YOUR ASSIGNMENT => Starting at the line that contains "Viewport: 390px width, 241px" and stopping after the last line, set down the listing exactly as it is. Add nothing.

MATERIAL SUPPLIED =>
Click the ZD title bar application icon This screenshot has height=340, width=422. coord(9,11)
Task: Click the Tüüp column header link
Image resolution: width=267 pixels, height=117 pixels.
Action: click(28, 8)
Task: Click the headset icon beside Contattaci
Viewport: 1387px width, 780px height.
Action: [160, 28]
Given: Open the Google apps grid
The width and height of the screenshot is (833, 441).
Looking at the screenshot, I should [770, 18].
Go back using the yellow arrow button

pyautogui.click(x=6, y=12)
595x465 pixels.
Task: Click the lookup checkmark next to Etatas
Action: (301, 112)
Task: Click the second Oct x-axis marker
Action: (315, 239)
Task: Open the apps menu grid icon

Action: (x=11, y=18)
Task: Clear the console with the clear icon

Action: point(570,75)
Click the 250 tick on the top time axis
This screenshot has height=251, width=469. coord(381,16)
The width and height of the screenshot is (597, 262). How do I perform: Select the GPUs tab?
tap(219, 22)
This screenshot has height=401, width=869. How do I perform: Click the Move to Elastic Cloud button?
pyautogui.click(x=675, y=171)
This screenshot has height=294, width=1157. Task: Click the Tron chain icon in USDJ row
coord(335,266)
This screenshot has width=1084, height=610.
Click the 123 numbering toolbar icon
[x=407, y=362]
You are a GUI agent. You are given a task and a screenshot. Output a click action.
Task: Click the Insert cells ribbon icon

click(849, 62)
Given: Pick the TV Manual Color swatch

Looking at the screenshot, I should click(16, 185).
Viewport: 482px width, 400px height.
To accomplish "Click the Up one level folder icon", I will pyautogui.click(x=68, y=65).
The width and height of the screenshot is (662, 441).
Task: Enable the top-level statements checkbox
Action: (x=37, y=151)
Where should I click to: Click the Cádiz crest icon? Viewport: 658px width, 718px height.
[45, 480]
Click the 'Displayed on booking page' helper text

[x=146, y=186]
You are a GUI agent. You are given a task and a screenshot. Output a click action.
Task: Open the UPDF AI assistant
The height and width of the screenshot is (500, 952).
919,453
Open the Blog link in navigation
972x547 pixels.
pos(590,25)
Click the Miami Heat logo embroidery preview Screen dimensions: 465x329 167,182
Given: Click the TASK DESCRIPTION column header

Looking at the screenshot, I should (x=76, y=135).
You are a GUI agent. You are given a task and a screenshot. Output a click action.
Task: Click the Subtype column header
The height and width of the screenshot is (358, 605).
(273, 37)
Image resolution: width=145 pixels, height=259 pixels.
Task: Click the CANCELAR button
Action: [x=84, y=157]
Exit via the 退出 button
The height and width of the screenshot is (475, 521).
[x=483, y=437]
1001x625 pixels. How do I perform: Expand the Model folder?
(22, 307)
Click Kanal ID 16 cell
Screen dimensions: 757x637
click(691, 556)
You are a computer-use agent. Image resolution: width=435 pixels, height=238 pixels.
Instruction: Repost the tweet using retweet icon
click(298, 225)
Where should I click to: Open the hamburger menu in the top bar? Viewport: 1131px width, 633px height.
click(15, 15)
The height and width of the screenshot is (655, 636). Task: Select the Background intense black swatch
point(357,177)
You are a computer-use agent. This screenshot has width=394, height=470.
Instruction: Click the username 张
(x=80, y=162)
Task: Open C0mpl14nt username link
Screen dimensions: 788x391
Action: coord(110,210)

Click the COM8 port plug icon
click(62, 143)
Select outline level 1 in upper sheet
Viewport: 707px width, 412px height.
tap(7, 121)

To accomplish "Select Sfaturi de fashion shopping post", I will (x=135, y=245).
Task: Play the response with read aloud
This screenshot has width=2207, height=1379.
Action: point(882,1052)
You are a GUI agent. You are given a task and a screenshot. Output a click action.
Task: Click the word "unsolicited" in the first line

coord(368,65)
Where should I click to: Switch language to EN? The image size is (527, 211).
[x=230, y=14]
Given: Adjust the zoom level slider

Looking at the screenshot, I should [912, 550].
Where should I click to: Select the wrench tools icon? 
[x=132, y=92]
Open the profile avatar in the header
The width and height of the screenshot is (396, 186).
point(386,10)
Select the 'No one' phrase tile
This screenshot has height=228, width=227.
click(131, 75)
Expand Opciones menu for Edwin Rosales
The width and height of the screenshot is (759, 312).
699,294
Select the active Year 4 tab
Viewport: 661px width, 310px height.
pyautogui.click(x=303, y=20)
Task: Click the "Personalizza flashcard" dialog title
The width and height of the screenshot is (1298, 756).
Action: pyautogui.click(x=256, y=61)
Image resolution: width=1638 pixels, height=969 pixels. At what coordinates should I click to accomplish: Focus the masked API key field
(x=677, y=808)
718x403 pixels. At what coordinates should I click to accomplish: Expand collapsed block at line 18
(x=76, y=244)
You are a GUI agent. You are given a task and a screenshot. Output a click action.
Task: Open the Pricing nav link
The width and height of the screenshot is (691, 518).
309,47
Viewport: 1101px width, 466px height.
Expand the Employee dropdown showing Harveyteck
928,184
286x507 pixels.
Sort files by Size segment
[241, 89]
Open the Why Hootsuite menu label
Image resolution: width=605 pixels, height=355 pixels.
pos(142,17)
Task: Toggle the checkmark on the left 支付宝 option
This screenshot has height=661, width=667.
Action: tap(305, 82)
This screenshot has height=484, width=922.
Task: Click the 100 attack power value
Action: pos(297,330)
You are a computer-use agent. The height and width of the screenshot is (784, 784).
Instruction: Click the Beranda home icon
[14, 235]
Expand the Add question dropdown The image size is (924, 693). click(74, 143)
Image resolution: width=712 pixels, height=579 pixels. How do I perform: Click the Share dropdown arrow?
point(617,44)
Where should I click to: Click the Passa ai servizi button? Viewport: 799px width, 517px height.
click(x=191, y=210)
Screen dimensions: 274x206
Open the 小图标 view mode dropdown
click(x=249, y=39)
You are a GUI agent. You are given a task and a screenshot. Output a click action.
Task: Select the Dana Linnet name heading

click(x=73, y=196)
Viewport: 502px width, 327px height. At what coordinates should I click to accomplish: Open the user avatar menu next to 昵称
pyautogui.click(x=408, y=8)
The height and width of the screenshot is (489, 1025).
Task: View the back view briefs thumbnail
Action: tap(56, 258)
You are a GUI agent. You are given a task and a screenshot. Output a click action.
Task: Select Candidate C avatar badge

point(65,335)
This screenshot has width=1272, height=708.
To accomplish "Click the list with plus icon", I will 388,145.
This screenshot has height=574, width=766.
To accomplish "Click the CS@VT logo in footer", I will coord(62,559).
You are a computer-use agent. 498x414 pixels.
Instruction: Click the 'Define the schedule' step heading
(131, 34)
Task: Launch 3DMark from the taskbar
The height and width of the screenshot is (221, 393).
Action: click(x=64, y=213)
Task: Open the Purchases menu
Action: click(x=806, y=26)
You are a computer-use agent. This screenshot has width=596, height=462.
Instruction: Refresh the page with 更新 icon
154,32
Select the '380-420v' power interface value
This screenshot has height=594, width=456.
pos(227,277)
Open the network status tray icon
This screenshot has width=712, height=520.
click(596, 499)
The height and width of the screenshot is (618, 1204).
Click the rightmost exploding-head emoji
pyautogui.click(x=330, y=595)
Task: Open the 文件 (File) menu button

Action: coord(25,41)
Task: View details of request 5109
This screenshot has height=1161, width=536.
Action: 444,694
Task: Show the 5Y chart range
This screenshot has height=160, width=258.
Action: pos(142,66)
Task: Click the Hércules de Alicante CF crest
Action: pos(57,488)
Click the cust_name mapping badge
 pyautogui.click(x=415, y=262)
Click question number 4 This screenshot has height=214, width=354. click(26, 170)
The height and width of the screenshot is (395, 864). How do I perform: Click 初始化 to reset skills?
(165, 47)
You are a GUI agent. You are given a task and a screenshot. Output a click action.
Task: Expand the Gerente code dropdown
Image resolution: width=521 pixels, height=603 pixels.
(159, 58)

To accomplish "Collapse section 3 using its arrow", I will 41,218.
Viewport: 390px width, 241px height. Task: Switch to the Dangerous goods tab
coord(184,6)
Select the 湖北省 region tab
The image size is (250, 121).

RESULT OF THE TASK =>
Viewport: 390px width, 241px height. Task: Switch to the Dangerous goods tab
coord(184,6)
Select the 湖北省 region tab
The image size is (250, 121).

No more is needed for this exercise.